A woman kept getting caught shop lifting. She just took little things. Perfume, jewelry, anchovy paste. She was married to a man who was in prison for stripping an abandoned car. She had a little boy who she adored.
The judge was irritated at the woman and her persistent habit.
``You're wasting everybody's time,'' he said. He sentenced her to a class a term at Community College for a year.
The woman was angry.
``That's not a proper sentence! That shouldn't be allowed! That's interfering with my life!'' she said.
She looked through the class catalog and picked a class that fit her schedule. Beginning sculpture.

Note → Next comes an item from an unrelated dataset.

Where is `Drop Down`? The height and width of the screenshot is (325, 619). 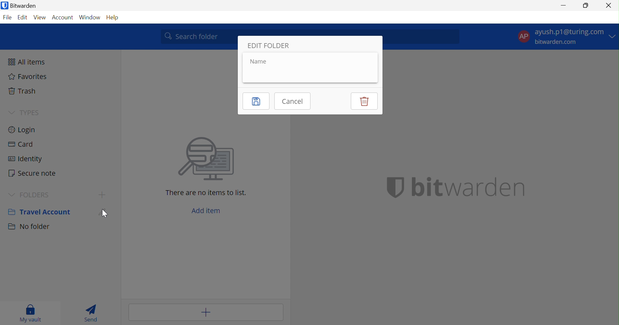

At the class she felt a little out of place among the other students, most of whom had aspirations to being artists. But she loved the feel of wet clay under her hands, and she got to work on a bust of Lyle, her son. In a few weeks it was obvious to the entire class that the woman was the star student. The head of her son was perfect. Lyle, face slightly upturned, eyes and lips about to ask a question. Perfect. She got an A.
The next term she carved in wood. Another head of Lyle. She loved to shape the wood, to sense the direction of the grain. The texture of the cut. Soon another Lyle sprang out of the wood. Tenderly she sanded and burnished. She rubbed linseed oil into the features. A calm, intelligent Lyle this time. Another A.
The next class was stone carving. The woman loved the idea of chipping the harsh and ancient medium into a creation from her mind. The instructor had heard about the woman.
``Not Lyle this time,'' he said, ``you must try something else.''
But the woman chipped out another splendid likeness of her son.
For the next forty-one years the woman carved a stone bust of her son each year.
When she died her husband had a garage sale and he set the forty-two stone heads out in four rows with the oldest and youngest Lyles leading out front.
Lyle did not want the busts. He was embarrassed by them. Lyle's dad thought that if the heads didn't sell he could use them in a retaining wall he was thinking of building.
A TV reporter who did Local Color features had a minute on the late news about the heads of Lyle. The station was bounced by satellite to a small community in Montana, where the owner of a roadside museum saw the heads and decided he must have them.
Transporting them cost more than buying them. He installed the heads in a white painted gallery between Guns of the Old West and a glowing rock exhibit.
The heads of Lyle still face each other on each wall, and tourists and school children pause to ponder the gentle cruelties of transition from youth to middle age before they continue on to marvel at a gun found buried with the bones of a young cowboy with no boots on.